Abstract

The purposes of this study were (1) to analyze the usefulness of self-report questionnaires, acoustic analysis, and auditory perceptual assessment for screening voice problems; and (2) to develop a new model for predicting a comprehensive voice severity using multi-assessment. A total of 306 voice samples were analyzed in this study (typical group, n=72; dysphonia group, n=234). We performed a receiver operating characteristic analysis to determine the cutoff values of auditory perceptual assessments (visual analog scale), acoustic parameters (spectral- and cepstral-based analyses), and self-report questionnaires for screening voice disorders. We also performed a stepwise multiple regression analysis to verify which combination of parameters (acoustic parameters, and self-report questionnaires) could best predict perceived voice severity. We verified that most of the variables analyzed were useful for voice evaluation, and found to be useful for screening voice problems.
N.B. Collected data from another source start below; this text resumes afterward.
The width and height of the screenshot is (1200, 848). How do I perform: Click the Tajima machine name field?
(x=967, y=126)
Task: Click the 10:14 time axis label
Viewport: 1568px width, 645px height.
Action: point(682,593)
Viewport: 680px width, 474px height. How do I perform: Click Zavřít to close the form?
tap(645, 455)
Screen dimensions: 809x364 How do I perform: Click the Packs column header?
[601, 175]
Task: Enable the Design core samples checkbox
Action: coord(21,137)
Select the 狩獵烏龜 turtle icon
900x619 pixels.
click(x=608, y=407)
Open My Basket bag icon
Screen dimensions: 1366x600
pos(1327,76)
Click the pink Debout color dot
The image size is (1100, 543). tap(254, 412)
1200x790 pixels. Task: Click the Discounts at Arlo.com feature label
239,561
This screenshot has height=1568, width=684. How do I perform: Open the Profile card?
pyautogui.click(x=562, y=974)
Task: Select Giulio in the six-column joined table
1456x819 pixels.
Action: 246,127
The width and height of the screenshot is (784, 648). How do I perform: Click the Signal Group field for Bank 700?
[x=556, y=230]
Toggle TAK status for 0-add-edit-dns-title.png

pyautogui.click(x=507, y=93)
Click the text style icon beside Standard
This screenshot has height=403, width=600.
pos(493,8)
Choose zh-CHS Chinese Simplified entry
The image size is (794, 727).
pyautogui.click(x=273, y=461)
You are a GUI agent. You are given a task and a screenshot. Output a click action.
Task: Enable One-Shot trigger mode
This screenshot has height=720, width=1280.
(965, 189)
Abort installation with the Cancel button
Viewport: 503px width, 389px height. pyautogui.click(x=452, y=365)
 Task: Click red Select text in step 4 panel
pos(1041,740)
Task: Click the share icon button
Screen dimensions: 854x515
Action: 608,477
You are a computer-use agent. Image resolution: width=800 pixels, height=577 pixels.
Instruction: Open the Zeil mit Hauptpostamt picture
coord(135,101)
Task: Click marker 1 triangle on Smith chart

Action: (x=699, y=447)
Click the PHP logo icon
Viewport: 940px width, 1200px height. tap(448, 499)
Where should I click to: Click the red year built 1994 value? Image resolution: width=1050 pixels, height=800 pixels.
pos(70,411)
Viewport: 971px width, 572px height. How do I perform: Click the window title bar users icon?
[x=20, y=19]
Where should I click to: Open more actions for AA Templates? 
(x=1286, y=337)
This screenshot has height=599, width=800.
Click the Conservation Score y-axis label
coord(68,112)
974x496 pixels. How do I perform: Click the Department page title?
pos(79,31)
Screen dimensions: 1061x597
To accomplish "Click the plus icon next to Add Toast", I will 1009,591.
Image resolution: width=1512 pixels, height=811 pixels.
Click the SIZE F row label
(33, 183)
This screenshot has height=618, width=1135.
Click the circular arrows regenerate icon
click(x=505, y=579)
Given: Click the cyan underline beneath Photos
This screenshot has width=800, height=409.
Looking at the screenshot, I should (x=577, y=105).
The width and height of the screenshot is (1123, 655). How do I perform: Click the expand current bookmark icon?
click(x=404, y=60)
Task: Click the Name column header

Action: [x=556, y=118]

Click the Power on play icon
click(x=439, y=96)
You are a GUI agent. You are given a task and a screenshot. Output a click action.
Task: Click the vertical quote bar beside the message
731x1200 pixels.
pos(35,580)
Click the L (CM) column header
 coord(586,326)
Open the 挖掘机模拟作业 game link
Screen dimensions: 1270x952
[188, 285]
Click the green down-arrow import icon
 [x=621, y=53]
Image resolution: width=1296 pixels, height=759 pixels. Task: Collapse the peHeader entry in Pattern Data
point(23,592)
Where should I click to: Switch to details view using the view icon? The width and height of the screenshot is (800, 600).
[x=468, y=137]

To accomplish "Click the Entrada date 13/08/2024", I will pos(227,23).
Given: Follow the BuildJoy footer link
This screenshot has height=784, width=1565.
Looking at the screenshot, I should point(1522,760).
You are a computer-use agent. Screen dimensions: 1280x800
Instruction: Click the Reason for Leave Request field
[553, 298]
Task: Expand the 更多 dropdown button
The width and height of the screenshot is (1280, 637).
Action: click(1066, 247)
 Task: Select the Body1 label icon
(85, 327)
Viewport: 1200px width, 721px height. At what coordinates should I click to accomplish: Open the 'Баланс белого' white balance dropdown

Of these, a five-variable model was a useful to predict perceived voice severity (mean R2=.807). The five-variable model consisted of acoustic parameters based on cepstral analysis (cepstral peak prominences in connected speech and sustained vowel task, and low versus high-frequency spectral energy ratio in connected speech task) and self-report questionnaires (total score of the Voice Handicap Index, and rumination score of the Voice Catastrophization Index). We verified that most of the variables were useful for screening dysphonia and five-variable model was a useful to predict perceived voice severity. The five-variable model could be used as an objective criterion for predicting voice severity.